La question fait débat chez les grands argentiers du Vieux continent. Pour Mario Centeno, gouverneur de la Banque du Portugal, la possibilité de diminuer les taux de 50 points de base devrait être débattue en décembre. Interrogée par Bloomberg en début de semaine, Isabel Schnabel, membre du directoire de la BCE, a indiqué “ne jamais rien exclure”, mais préférer “nettement une approche progressive”, mettant notamment en avant une inflation encore élevée dans les services (3,9 % en glissement annuel).

L’un des autres arguments de l’Allemande a trait au niveau du taux neutre. Selon elle, il pourrait se situer entre 2 % et 3 % en termes nominaux, quand François Villeroy de Galhau, s’appuyant sur "la plupart" des estimations de la BCE et de la Banque de France, évoque un intervalle compris entre 2 % et 2,5 %. "Nous disposons encore d’une marge de manœuvre importante pour mettre fin à l’orientation restrictive de notre politique monétaire", a en conséquence déclaré le Français. Le patron de la Banque du Portugal parle, lui, d’un taux neutre à 2 % ou légèrement moins.

"Bien entendu, personne ne sait où se trouve le taux neutre", a concédé Isabel Schnabel.
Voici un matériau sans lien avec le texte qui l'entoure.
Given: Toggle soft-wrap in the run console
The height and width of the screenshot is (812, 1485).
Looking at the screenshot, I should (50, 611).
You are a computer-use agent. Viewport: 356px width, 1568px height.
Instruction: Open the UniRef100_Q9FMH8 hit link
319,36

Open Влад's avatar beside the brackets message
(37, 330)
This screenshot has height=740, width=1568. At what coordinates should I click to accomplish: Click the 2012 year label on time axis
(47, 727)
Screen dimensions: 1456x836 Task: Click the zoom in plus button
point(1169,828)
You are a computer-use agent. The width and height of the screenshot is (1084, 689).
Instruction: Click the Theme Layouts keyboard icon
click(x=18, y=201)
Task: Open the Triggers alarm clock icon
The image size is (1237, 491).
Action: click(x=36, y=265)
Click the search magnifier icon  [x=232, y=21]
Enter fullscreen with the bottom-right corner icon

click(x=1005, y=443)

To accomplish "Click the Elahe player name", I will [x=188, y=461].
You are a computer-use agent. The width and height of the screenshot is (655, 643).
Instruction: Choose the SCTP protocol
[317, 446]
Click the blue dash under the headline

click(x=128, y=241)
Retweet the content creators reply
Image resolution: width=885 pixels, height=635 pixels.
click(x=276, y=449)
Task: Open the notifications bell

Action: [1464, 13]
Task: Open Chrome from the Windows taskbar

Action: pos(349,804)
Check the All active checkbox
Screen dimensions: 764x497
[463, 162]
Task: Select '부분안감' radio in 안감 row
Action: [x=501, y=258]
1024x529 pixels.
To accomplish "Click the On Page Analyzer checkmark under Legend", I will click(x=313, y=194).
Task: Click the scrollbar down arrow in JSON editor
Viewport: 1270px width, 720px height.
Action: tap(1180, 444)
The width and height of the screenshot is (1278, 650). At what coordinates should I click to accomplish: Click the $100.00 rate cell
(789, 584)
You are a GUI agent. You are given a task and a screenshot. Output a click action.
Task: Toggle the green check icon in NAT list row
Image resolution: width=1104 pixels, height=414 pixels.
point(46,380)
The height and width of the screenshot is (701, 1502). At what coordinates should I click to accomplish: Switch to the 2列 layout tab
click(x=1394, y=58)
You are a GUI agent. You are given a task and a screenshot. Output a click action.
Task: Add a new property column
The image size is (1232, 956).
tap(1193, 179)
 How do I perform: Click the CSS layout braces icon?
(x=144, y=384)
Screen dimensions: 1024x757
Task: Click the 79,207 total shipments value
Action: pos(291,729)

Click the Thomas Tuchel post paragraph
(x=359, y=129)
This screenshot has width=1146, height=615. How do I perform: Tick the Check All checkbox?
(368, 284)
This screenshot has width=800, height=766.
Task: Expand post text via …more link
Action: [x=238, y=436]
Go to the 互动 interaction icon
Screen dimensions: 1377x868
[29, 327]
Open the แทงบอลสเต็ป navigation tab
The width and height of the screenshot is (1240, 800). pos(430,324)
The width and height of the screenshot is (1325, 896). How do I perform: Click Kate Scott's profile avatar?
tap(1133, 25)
Toutefois, "lorsque j’examine les données, il me semble que l’impact restrictif du resserrement passé de notre politique monétaire s’estompe visiblement. […] Nous constatons dans notre dernière enquête sur la distribution du crédit bancaire dans la zone euro, que la quasi-totalité des banques déclarent que la demande de prêts n’est plus affectée par le niveau général des taux d’intérêt. C’est très différent d’il y a un an, lorsque près de la moitié des banques de la zone euro indiquaient que les taux d’intérêt pesaient sur la demande de prêts", a-t-elle pointé, ajoutant que "le marché du logement, qui a tendance à être le plus sensible aux taux d’intérêt, semble avoir atteint son point le plus bas. Nous avons également constaté une augmentation de la demande de prêts hypothécaires".

"Cela me fait dire que nous ne sommes peut-être pas si loin du taux neutre", a-t-elle souligné.